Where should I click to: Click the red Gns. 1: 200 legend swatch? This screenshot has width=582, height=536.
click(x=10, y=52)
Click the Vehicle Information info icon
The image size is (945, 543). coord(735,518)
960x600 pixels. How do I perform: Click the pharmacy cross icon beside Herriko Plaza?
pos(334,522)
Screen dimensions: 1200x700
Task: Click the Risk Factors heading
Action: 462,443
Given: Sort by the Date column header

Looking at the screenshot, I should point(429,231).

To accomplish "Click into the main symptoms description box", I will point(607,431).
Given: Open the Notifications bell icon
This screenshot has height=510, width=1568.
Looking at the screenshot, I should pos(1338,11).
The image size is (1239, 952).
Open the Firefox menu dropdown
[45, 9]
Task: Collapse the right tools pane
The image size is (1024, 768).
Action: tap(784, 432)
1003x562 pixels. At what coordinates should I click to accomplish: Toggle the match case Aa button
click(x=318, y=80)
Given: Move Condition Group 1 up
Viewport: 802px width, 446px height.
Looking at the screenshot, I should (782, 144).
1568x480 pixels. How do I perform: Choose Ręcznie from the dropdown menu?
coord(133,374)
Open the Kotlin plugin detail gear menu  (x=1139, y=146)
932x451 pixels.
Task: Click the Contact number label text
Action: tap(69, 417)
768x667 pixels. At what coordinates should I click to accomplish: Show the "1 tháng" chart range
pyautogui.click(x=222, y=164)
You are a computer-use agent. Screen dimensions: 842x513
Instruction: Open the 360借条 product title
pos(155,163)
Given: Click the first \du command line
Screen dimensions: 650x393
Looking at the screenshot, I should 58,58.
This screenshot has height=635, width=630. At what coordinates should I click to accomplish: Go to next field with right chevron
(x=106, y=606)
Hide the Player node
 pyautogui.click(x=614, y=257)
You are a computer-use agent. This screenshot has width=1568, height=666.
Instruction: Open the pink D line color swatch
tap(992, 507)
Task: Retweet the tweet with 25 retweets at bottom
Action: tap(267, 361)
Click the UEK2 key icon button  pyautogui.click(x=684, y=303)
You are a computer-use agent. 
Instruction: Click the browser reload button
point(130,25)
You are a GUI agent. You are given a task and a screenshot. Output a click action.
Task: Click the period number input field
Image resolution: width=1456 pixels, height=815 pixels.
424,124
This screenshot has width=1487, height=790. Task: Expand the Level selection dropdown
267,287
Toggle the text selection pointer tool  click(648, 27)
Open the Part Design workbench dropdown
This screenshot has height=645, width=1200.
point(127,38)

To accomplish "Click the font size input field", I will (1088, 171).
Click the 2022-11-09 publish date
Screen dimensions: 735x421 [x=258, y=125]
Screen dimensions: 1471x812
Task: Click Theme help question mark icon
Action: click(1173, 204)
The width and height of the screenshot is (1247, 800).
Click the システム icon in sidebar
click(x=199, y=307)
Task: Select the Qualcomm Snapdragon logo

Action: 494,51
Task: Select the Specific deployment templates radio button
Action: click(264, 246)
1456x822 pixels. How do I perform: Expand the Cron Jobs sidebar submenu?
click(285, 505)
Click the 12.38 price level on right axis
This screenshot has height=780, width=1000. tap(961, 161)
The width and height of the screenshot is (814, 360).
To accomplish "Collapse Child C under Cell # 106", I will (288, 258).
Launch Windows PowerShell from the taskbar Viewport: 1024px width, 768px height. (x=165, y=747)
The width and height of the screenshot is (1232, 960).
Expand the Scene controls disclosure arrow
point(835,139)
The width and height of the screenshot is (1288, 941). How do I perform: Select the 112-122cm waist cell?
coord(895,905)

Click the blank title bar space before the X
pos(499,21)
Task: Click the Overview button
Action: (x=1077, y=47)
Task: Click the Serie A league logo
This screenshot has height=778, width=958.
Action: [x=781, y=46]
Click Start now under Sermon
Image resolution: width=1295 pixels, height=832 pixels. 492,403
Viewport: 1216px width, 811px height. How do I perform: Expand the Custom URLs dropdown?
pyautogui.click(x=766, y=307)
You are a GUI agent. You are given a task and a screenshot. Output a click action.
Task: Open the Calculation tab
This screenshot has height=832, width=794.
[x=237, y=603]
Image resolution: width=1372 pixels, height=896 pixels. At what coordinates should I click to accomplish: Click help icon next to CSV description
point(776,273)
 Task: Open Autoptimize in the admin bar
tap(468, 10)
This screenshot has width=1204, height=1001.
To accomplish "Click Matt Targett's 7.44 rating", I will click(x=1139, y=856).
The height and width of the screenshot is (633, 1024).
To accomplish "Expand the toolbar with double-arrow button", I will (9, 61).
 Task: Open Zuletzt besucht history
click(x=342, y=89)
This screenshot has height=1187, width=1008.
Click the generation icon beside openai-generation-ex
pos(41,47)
^^^^^^^^^^^^^^^^
**Aim of the exercise**
Write out every line of the items above as a JSON list of strings, one string per line, leaving out blank lines.

**Worked answer**
[
  "Where should I click to: Click the red Gns. 1: 200 legend swatch? This screenshot has width=582, height=536.",
  "click(x=10, y=52)",
  "Click the Vehicle Information info icon",
  "The image size is (945, 543). coord(735,518)",
  "960x600 pixels. How do I perform: Click the pharmacy cross icon beside Herriko Plaza?",
  "pos(334,522)",
  "Screen dimensions: 1200x700",
  "Task: Click the Risk Factors heading",
  "Action: 462,443",
  "Given: Sort by the Date column header",
  "Looking at the screenshot, I should point(429,231).",
  "To accomplish \"Click into the main symptoms description box\", I will point(607,431).",
  "Given: Open the Notifications bell icon",
  "This screenshot has height=510, width=1568.",
  "Looking at the screenshot, I should pos(1338,11).",
  "The image size is (1239, 952).",
  "Open the Firefox menu dropdown",
  "[45, 9]",
  "Task: Collapse the right tools pane",
  "The image size is (1024, 768).",
  "Action: tap(784, 432)",
  "1003x562 pixels. At what coordinates should I click to accomplish: Toggle the match case Aa button",
  "click(x=318, y=80)",
  "Given: Move Condition Group 1 up",
  "Viewport: 802px width, 446px height.",
  "Looking at the screenshot, I should (782, 144).",
  "1568x480 pixels. How do I perform: Choose Ręcznie from the dropdown menu?",
  "coord(133,374)",
  "Open the Kotlin plugin detail gear menu  (x=1139, y=146)",
  "932x451 pixels.",
  "Task: Click the Contact number label text",
  "Action: tap(69, 417)",
  "768x667 pixels. At what coordinates should I click to accomplish: Show the \"1 tháng\" chart range",
  "pyautogui.click(x=222, y=164)",
  "You are a computer-use agent. Screen dimensions: 842x513",
  "Instruction: Open the 360借条 product title",
  "pos(155,163)",
  "Given: Click the first \\du command line",
  "Screen dimensions: 650x393",
  "Looking at the screenshot, I should 58,58.",
  "This screenshot has height=635, width=630. At what coordinates should I click to accomplish: Go to next field with right chevron",
  "(x=106, y=606)",
  "Hide the Player node",
  " pyautogui.click(x=614, y=257)",
  "You are a computer-use agent. This screenshot has width=1568, height=666.",
  "Instruction: Open the pink D line color swatch",
  "tap(992, 507)",
  "Task: Retweet the tweet with 25 retweets at bottom",
  "Action: tap(267, 361)",
  "Click the UEK2 key icon button  pyautogui.click(x=684, y=303)",
  "You are a computer-use agent. ",
  "Instruction: Click the browser reload button",
  "point(130,25)",
  "You are a GUI agent. You are given a task and a screenshot. Output a click action.",
  "Task: Click the period number input field",
  "Image resolution: width=1456 pixels, height=815 pixels.",
  "424,124",
  "This screenshot has width=1487, height=790. Task: Expand the Level selection dropdown",
  "267,287",
  "Toggle the text selection pointer tool  click(648, 27)",
  "Open the Part Design workbench dropdown",
  "This screenshot has height=645, width=1200.",
  "point(127,38)",
  "To accomplish \"Click the font size input field\", I will (1088, 171).",
  "Click the 2022-11-09 publish date",
  "Screen dimensions: 735x421 [x=258, y=125]",
  "Screen dimensions: 1471x812",
  "Task: Click Theme help question mark icon",
  "Action: click(1173, 204)",
  "The width and height of the screenshot is (1247, 800).",
  "Click the システム icon in sidebar",
  "click(x=199, y=307)",
  "Task: Select the Qualcomm Snapdragon logo",
  "Action: 494,51",
  "Task: Select the Specific deployment templates radio button",
  "Action: click(264, 246)",
  "1456x822 pixels. How do I perform: Expand the Cron Jobs sidebar submenu?",
  "click(285, 505)",
  "Click the 12.38 price level on right axis",
  "This screenshot has height=780, width=1000. tap(961, 161)",
  "The width and height of the screenshot is (814, 360).",
  "To accomplish \"Collapse Child C under Cell # 106\", I will (288, 258).",
  "Launch Windows PowerShell from the taskbar Viewport: 1024px width, 768px height. (x=165, y=747)",
  "The width and height of the screenshot is (1232, 960).",
  "Expand the Scene controls disclosure arrow",
  "point(835,139)",
  "The width and height of the screenshot is (1288, 941). How do I perform: Select the 112-122cm waist cell?",
  "coord(895,905)",
  "Click the blank title bar space before the X",
  "pos(499,21)",
  "Task: Click the Overview button",
  "Action: (x=1077, y=47)",
  "Task: Click the Serie A league logo",
  "This screenshot has height=778, width=958.",
  "Action: [x=781, y=46]",
  "Click Start now under Sermon",
  "Image resolution: width=1295 pixels, height=832 pixels. 492,403",
  "Viewport: 1216px width, 811px height. How do I perform: Expand the Custom URLs dropdown?",
  "pyautogui.click(x=766, y=307)",
  "You are a GUI agent. You are given a task and a screenshot. Output a click action.",
  "Task: Open the Calculation tab",
  "This screenshot has height=832, width=794.",
  "[x=237, y=603]",
  "Image resolution: width=1372 pixels, height=896 pixels. At what coordinates should I click to accomplish: Click help icon next to CSV description",
  "point(776,273)",
  " Task: Open Autoptimize in the admin bar",
  "tap(468, 10)",
  "This screenshot has width=1204, height=1001.",
  "To accomplish \"Click Matt Targett's 7.44 rating\", I will click(x=1139, y=856).",
  "The height and width of the screenshot is (633, 1024).",
  "To accomplish \"Expand the toolbar with double-arrow button\", I will (9, 61).",
  " Task: Open Zuletzt besucht history",
  "click(x=342, y=89)",
  "This screenshot has height=1187, width=1008.",
  "Click the generation icon beside openai-generation-ex",
  "pos(41,47)"
]